NISAとは、一定金額までの上場株式と投資信託などの配当・譲渡益が非課税になる制度のことです。現在、上場株式と投信の配当・譲渡益には証券優遇税制により10%の軽減税率が適用されていますが、この措置が今年いっぱいで終了することに伴い、新たな枠組みとして設けられることになりました。
NISAのモデルとなった本家英国のISAは、預金も非課税対象ですが、日本では預金は対象外です。制度を利用するには、専用口座が必要です。開設可能な口座は一つの金融機関で1人1口座のみですから、投信以外に株式の保有も検討している方は、証券会社で口座を開設した方が良いでしょう。
非課税期間は投資を始めた年から最長5年間。来年〜2023年に、専用口座で投資を始めれば、その年から5年間は非課税枠の適用を受けられます。新たに購入する上場株式と投信の時価の合計額が毎年100万円分まで非課税になりますが、未使用枠を翌年に繰り越すことはできません。つまり、非課税投資総額は最高で500万円です。5年の間に、保有する株式や投信を売却することは自由ですが、売却部分の再利用もできません。
なお、非課税枠の適用はあくまでNISA専用口座内で完結されます。損失が出ても、他の取引口座との損益通算をすることは認められていません。
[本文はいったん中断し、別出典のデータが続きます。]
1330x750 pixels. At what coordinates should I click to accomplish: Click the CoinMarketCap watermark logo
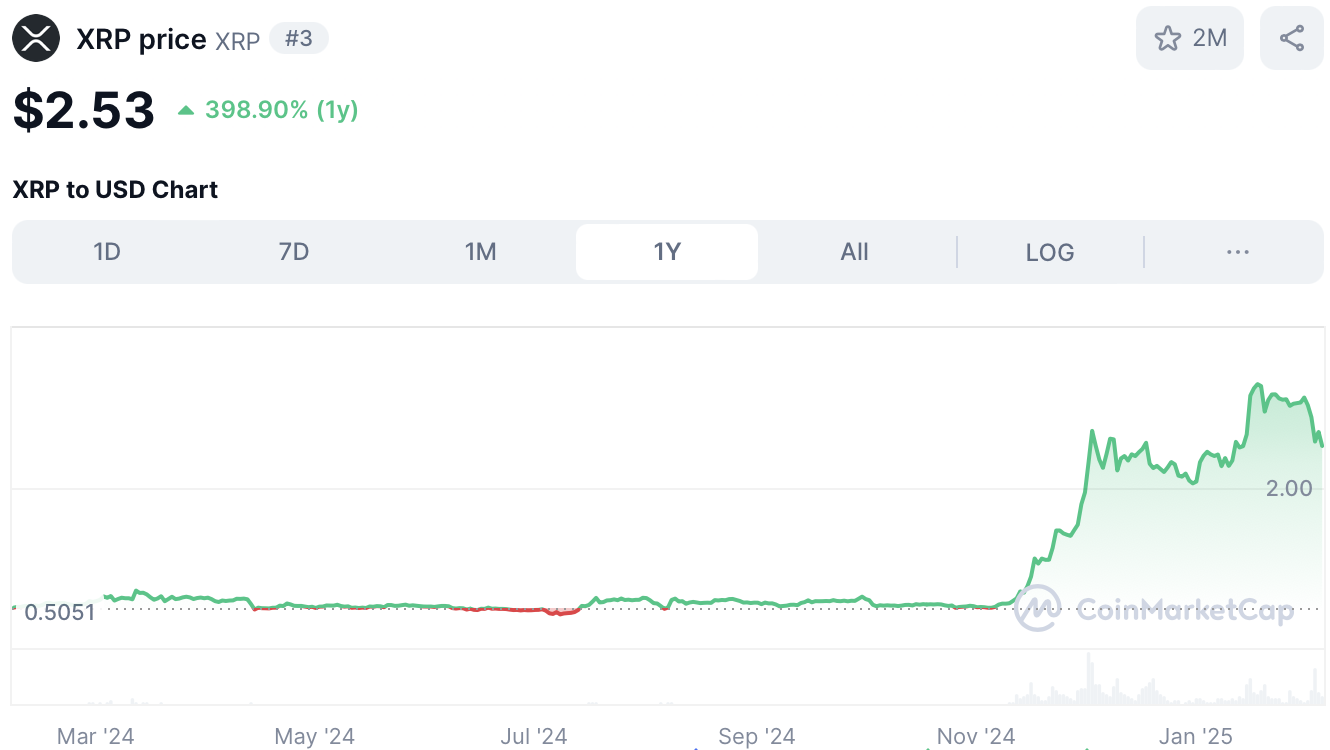coord(1037,608)
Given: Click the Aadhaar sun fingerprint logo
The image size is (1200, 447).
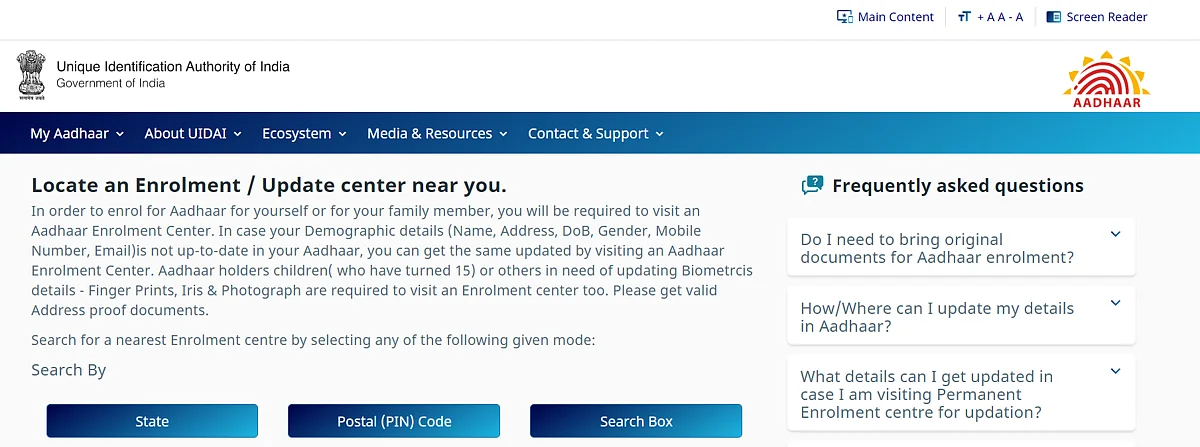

こうして見ると、株式投資の経験が豊富で確定申告の経験もある方は、NISAが少々物足りなく感じられるかもしれません。しかし、03年に始まり、幾度も延長されてきた証券優遇税制がついに終わるとなると、1年間に100万円ずつでも非課税になることは重要な意味を持ちます。これまで投信の購入経験がない方にも、資産運用を始める良いきっかけとなるでしょう。
現在、銀行・証券各社は、NISA専用口座の開設予約を受け付けています。実際に口座が開設できるのは今年10月以降ですが、事前予約の形で始まりました。申し込み客に商品券を贈るなど、キャンペーンを展開する金融機関も多く見られます。しかし、NISA専用口座は一つの金融機関でしか開設することができません。口座開設を検討している金融機関に十分な商品ラインアップがあるか、きちんと確認してから手続きすることをおすすめします。